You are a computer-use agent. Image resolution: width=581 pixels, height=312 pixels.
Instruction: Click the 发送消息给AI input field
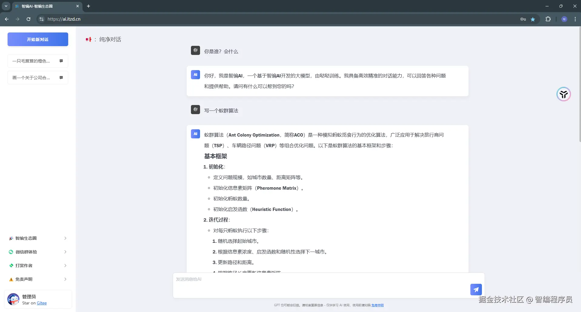click(303, 279)
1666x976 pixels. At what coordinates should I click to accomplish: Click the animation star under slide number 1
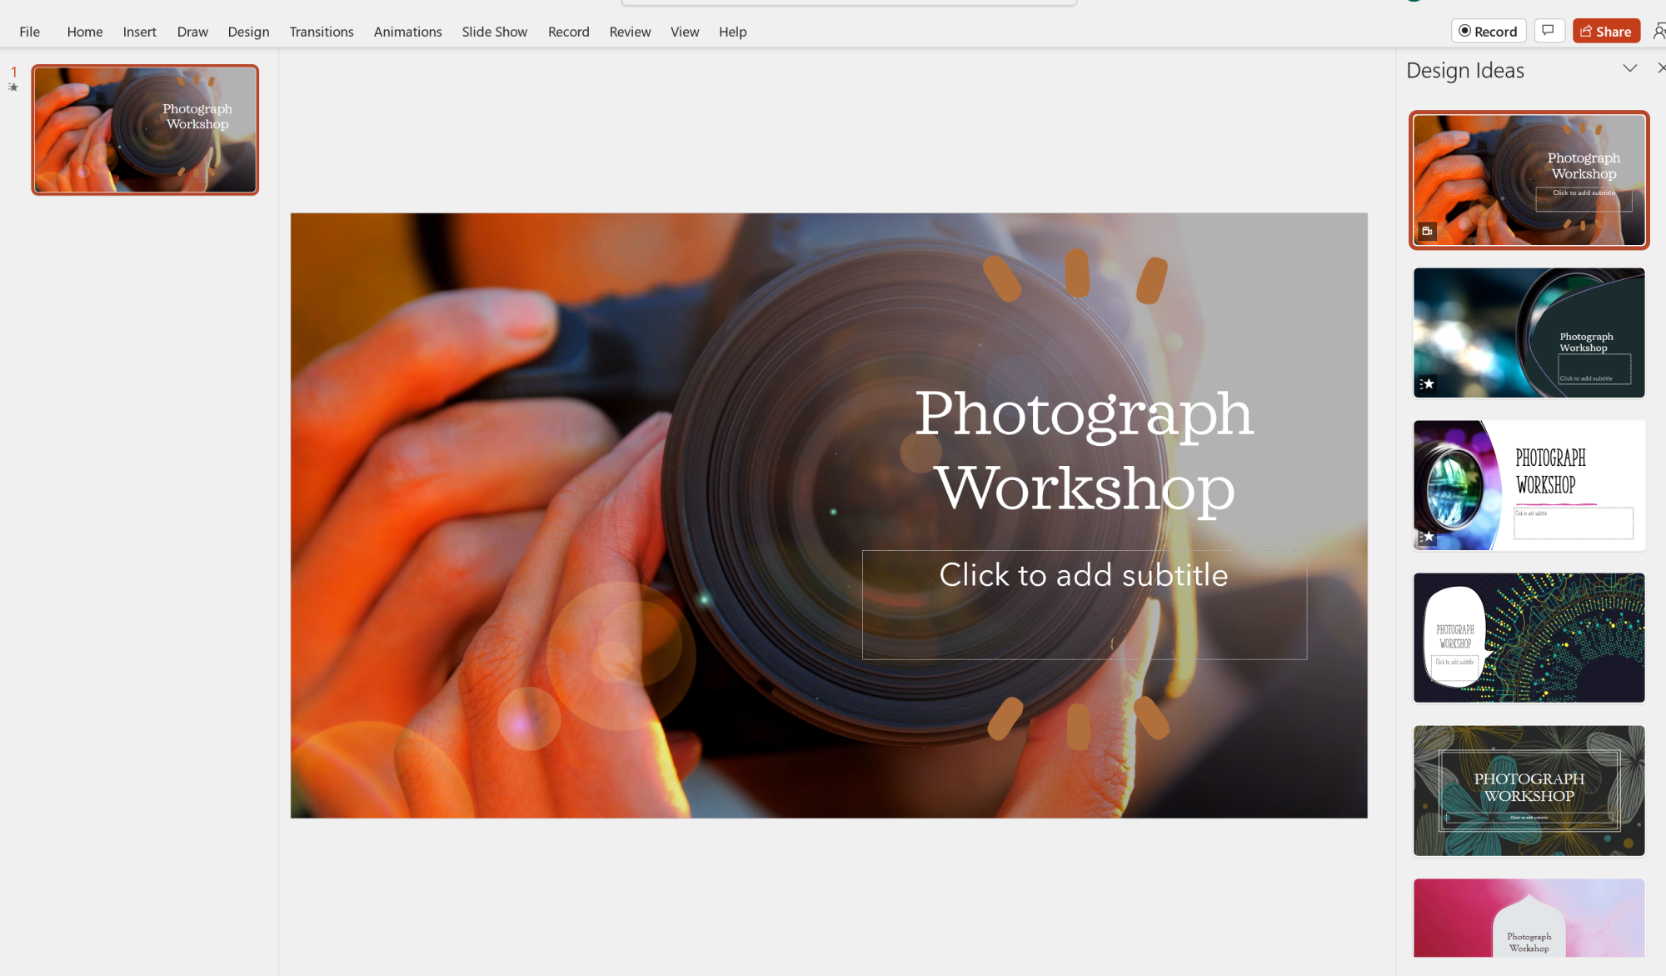point(13,87)
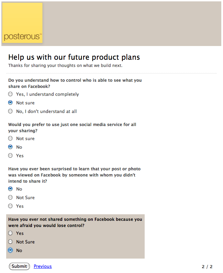
Task: Choose 'Not Sure' for surprised by Facebook views
Action: pyautogui.click(x=10, y=197)
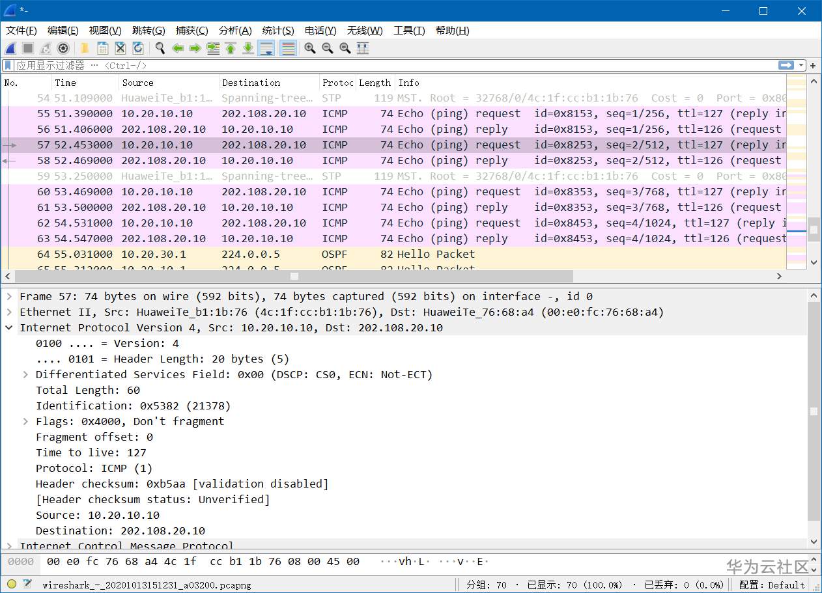
Task: Expand the Flags: 0x4000 field
Action: click(25, 422)
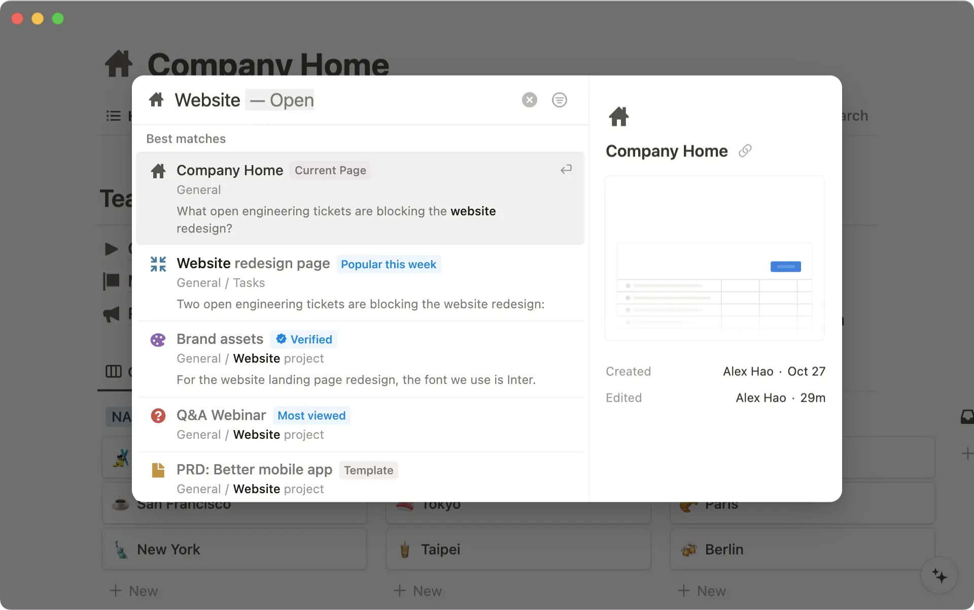Click the Company Home preview thumbnail
974x610 pixels.
point(714,259)
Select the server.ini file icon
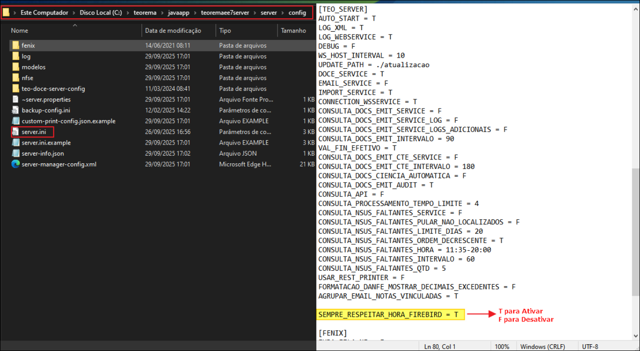The height and width of the screenshot is (351, 640). point(15,132)
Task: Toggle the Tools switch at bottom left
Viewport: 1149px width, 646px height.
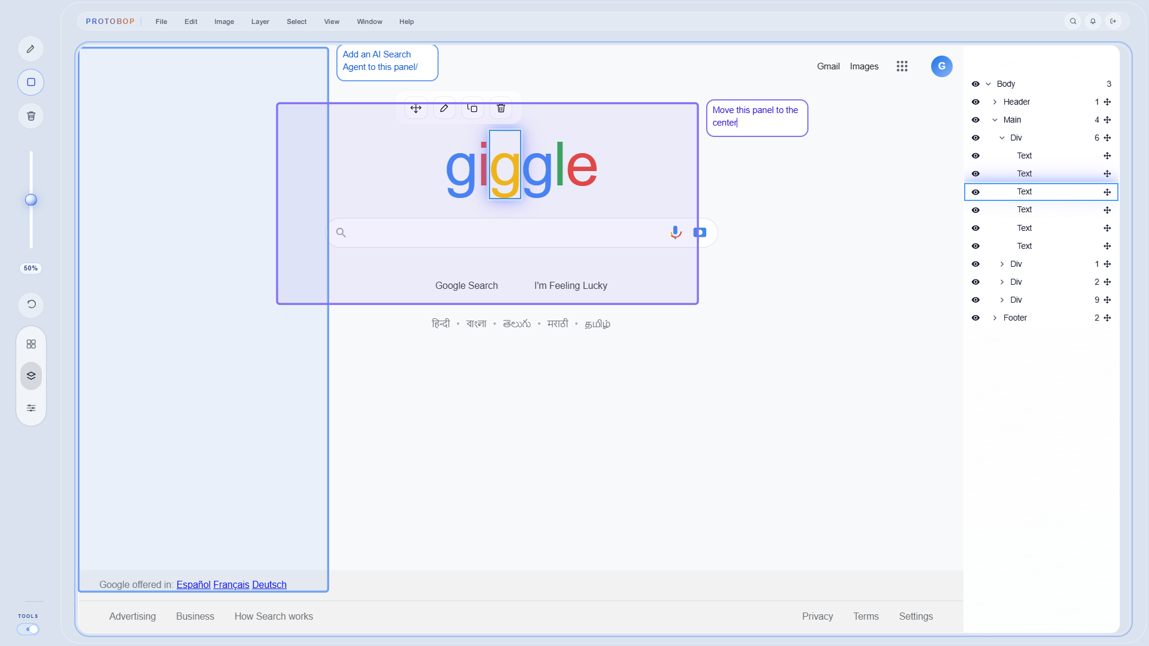Action: pos(28,629)
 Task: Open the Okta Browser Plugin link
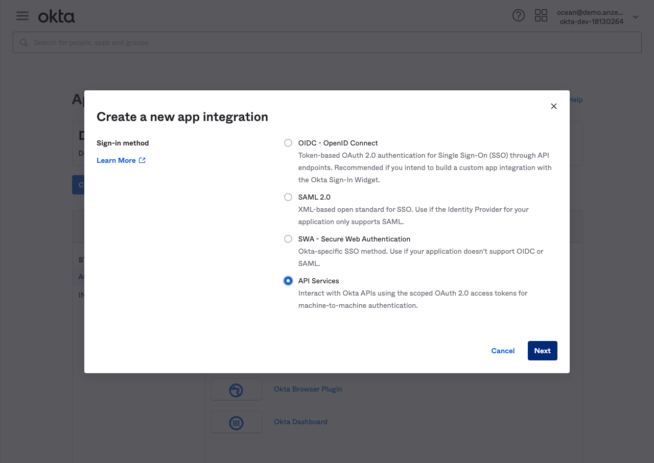308,389
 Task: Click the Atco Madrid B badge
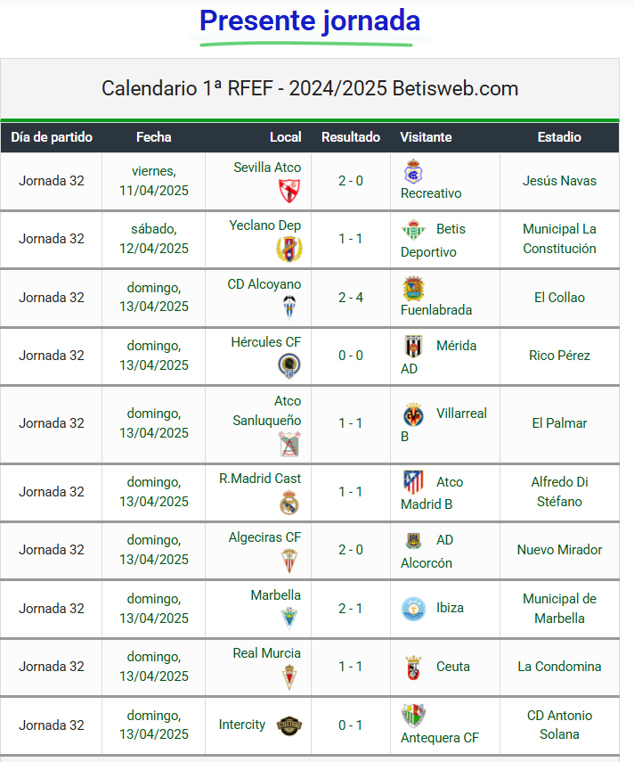coord(413,482)
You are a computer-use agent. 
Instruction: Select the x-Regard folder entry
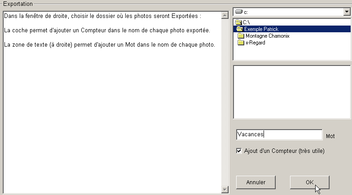[x=255, y=43]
───
List each line in the items above that contains the string "pixels".

> The solution:
You are a computer-use agent. Image resolution: width=581 pixels, height=312 pixels.
1666x976 pixels. At what coordinates should I click to accomplish: Click the animation star under slide number 1
974x610 pixels.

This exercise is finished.